Serum level of matrix metalloproteinase 3 (stromelysin 1) in patients with systemic lupus erythematosus: relation to clinical nephritis and neuropsychiatric manifestations

Aim The aim of this study was to assess serum matrix metalloproteinase 3 (MMP-3) level in patients of systemic lupus erythematosus (SLE) and its relation to various clinical and laboratory findings. Patients and methods The study involved 40 female patients with SLE as a study group and 20 sex-matched and age-matched healthy individuals as a control group. All patients were subjected to thorough clinical examinations and laboratory investigations. Disease activity was assessed using SLE Disease Activity Index, as well as Systemic Lupus International Collaborating Clinics/American College of Rheumatology Damage Index. Serum level of MMP-3 was assessed using enzyme-linked immunosorbent assay technique. Patients who showed clinical manifestations of neuropsychiatric lupus were subjected to brain MRI. Results The mean serum MMP-3 was significantly higher in patients with SLE than controls (24.93 ± 21.67 vs. 6.98 ± 1.85,P < 0.001) and in patients with nephritis or cerebritis than patients presented with other clinical features (P = 0.009 and 0.018, respectively).

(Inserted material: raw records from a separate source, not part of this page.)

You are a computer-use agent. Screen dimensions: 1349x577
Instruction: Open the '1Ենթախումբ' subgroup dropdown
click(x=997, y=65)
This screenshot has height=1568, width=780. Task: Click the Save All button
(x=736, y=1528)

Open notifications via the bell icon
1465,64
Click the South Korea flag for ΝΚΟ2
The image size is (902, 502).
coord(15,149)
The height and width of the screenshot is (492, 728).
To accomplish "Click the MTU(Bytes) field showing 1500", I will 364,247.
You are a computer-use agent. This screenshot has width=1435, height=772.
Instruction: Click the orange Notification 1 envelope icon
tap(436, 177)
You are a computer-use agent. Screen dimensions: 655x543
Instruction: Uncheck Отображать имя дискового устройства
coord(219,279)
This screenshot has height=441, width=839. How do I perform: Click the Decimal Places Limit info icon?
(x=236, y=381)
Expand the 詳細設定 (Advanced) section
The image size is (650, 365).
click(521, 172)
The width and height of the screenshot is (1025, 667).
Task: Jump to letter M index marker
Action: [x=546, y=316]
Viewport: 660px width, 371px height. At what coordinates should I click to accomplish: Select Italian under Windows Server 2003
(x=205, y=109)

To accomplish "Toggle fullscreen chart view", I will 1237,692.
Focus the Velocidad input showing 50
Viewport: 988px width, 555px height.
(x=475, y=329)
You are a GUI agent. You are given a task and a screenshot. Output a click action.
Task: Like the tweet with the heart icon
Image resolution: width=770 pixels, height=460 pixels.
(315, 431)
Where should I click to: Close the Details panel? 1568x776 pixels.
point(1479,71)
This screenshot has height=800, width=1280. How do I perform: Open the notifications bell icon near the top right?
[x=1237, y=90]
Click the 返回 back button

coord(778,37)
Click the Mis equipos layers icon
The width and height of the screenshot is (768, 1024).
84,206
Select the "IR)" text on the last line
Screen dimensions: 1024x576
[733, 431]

Serum MMP-3 was significantly positively correlated with SLE Disease Activity Index (P = 0.001) and Systemic Lupus International Collaborating Clinics/American College of Rheumatology Damage Index (P = 0.02) as well as laboratory markers of disease activity such as anti-double-stranded DNA antibodies and erythrocyte sedimentation rate (P < 0.001). Patients with neuropsychiatric lupus showed normal MRI brain findings, except one 21-year-old female patient who presented with psychosis showed atrophic changes. MMP-3 at cutoff of at least 26.7 μg/ml can significantly predict patients with nephritis with sensitivity of 77.8% and specificity of 95.5%; area under the curve was 0.842. Conclusion MMP-3 was reported to be higher in patients with SLE than controls and patients who presented with either nephritis or neuropsychiatric symptoms showed elevated level of MMP-3 than patients presented with other clinical manifestations. In addition to its proven role in development of lupus nephritis, this study highlighted the possible role of MMP-3 in neuropsychiatric disease.